** ACTION ITEM **
Below are some records. Output the lines from the first one through the line that holds "860x433 pixels.", exactly as written, with no pictures.

** Opening DATA IN THIS EXERCISE block **

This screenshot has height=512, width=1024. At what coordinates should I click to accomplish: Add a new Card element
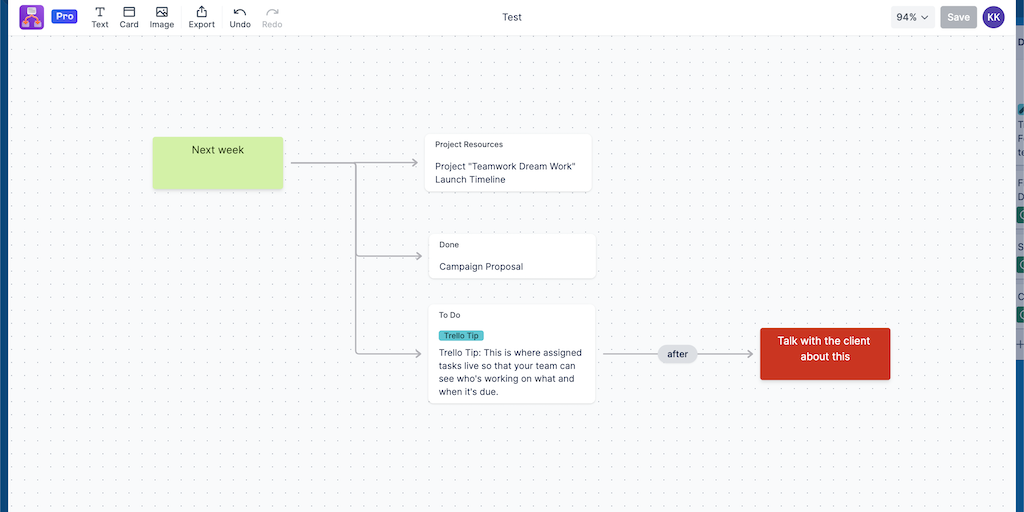tap(129, 17)
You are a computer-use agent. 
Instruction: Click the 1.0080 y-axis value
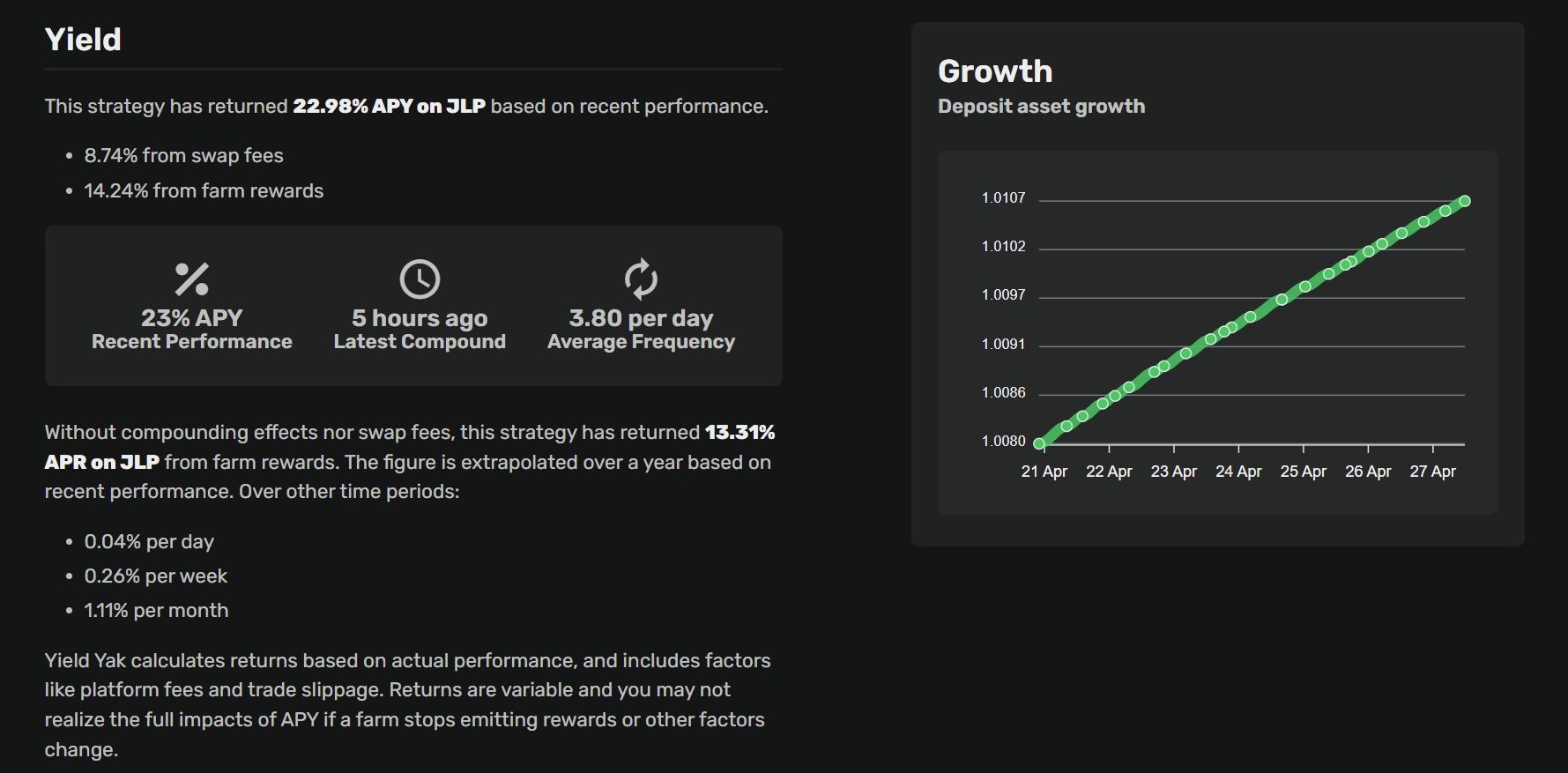point(1004,441)
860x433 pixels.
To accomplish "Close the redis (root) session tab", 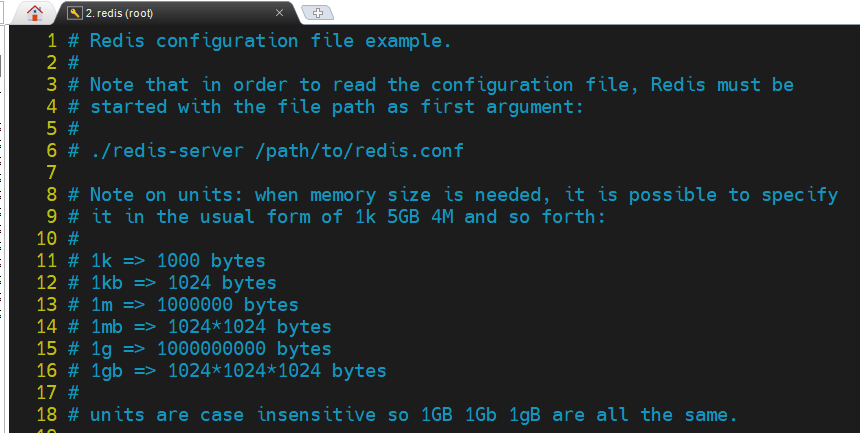I will tap(279, 13).
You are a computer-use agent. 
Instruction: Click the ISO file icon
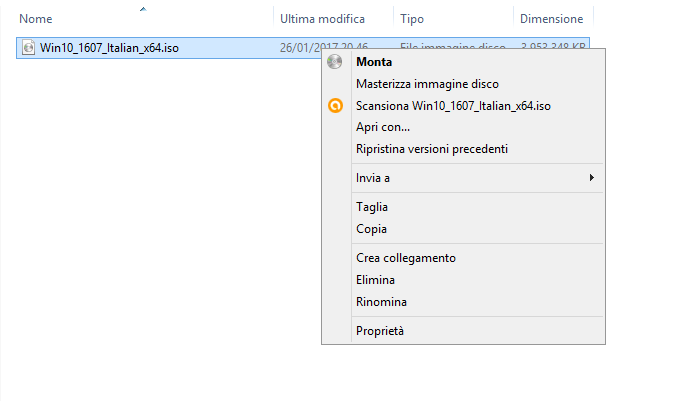tap(29, 48)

** Closing DATA IN THIS EXERCISE block **

** RESPONSE AREA **
This screenshot has height=512, width=1024. At what coordinates should I click to accomplish: Add a new Card element
tap(129, 17)
You are a computer-use agent. 
Instruction: Click the 1.0080 y-axis value
point(1004,441)
860x433 pixels.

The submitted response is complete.